SOURCE EXTRACT:
But a dissenting judge noted that the trial judge had agreed with the legal position of the insurance companies’ lawyers, “a position the majority now declares to be ‘nonsensical’ and ‘untenable.’” Therefore, the case should be returned to the lower court for fact finding on the question of whether the companies willfully violated the fair credit law, said Judge Jay S. Bybee.

“Be Extra Cautious”

Richard

Barry Richard, a partner with the law firm Greenberg Traurig in Tallahassee, Fla., tells Compliance Week that the 9th Circuit’s ruling requires companies to be careful about their obligations under the FCRA – and the numerous other laws that contain a similar “willfulness” standard – even when their lawyers have provided seemingly reasonable advice.

But the court’s decision doesn’t provide much guidance as to when legal advice needs to be second-guessed, Richard notes, because it simply criticizes the insurance companies for relying on “creative lawyering.”

“There’s nothing wrong with creative lawyering,” he says. “That’s what lawyers are paid to do—be creative. [The] phrase [creating lawyering] tells you nothing. It doesn’t give the client any standard to judge. If the court had said ‘creative lawyering that is designed to help the client circumvent the statute,’ that would be one thing. But here the trial judge thought [the lawyers’ opinion] was a rationale [interpretation].”

In light of this ruling, lawyers who represent companies, Richard says, need to be extra cautious when giving clients advice on statutes of this type, and must be proactive in getting all the material facts.

“Lawyers also need to know that the attorney-client privilege is going to be waived in order for the client to defend itself [against a charge that it acted willfully],” he notes. “You have to avoid any conversation that can be interpreted to be evidence of an intent or request by the client to evade [the statute]. And you need to have a good paper trail of the communications with the client of what they did to engage in due diligence. Those things are always true, but this case brings them to the surface. It’s a good time to remind people to be cautious.”

REQUIRED ACTIONS:
A: From the excerpt on the 9th Circuit's FCRA ruling, list every action or point of knowledge that Richard says lawyers representing companies need in light of the decision.
B: Carry on the excerpt about the 9th Circuit's FCRA ruling from the point where it ends.
The listing that comes after this excerpt has no connection to it.

DATASET EXCERPT:
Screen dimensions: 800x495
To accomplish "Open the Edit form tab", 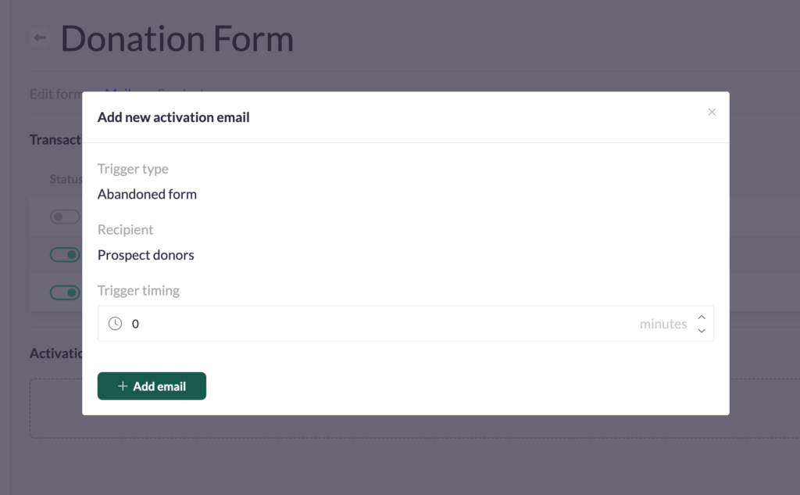I will click(x=55, y=94).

ANSWERS TO THE TASKS:
A:
- Be extra cautious when advising clients on statutes of this type.
- Be proactive in getting all the material facts.
- Know that the attorney-client privilege will be waived so the client can defend itself against a charge that it acted willfully.
- Avoid any conversation that could be read as evidence that the client intends or asks to evade the statute.
- Keep a good paper trail of communications with the client showing what it did to carry out due diligence.

B:
Schwartz

Elizabeth Schwartz, a partner with Perkins Coie in Portland, Ore., notes that the trial judge in the Hartford Financial case didn’t make any ruling on whether or not there was a willful violation. “There was no evidence taken or presented or taken at the summary judgment stage.”

As a result, the way for companies to protect themselves in the future, Schwartz says, “is to be sure to put in evidence of what the policies were and how they communicated with their legal counsel and came to understand the statute was based on what the legal counsel told them, or at least get the trial court to point out there is no evidence of willfulness.”

Willfulness Standard “Eroded”

Under the FCRA, companies that use credit reports are required to notify consumers any time the company takes an “adverse action” with respect to the consumer that is based in any way on information contained in the credit report. The statute includes in the definition of “adverse action” any “increase in any charge” for insurance.

The 9th Circuit case involved a suit against Hartford Financial Services and GEICO Casualty, which raised an issue that had never been decided by the courts: Does the “adverse action” requirement in the FCRA apply to the rates first charged in an initial policy of insurance, or is it limited to an increase in a rate that the consumer has previously been charged?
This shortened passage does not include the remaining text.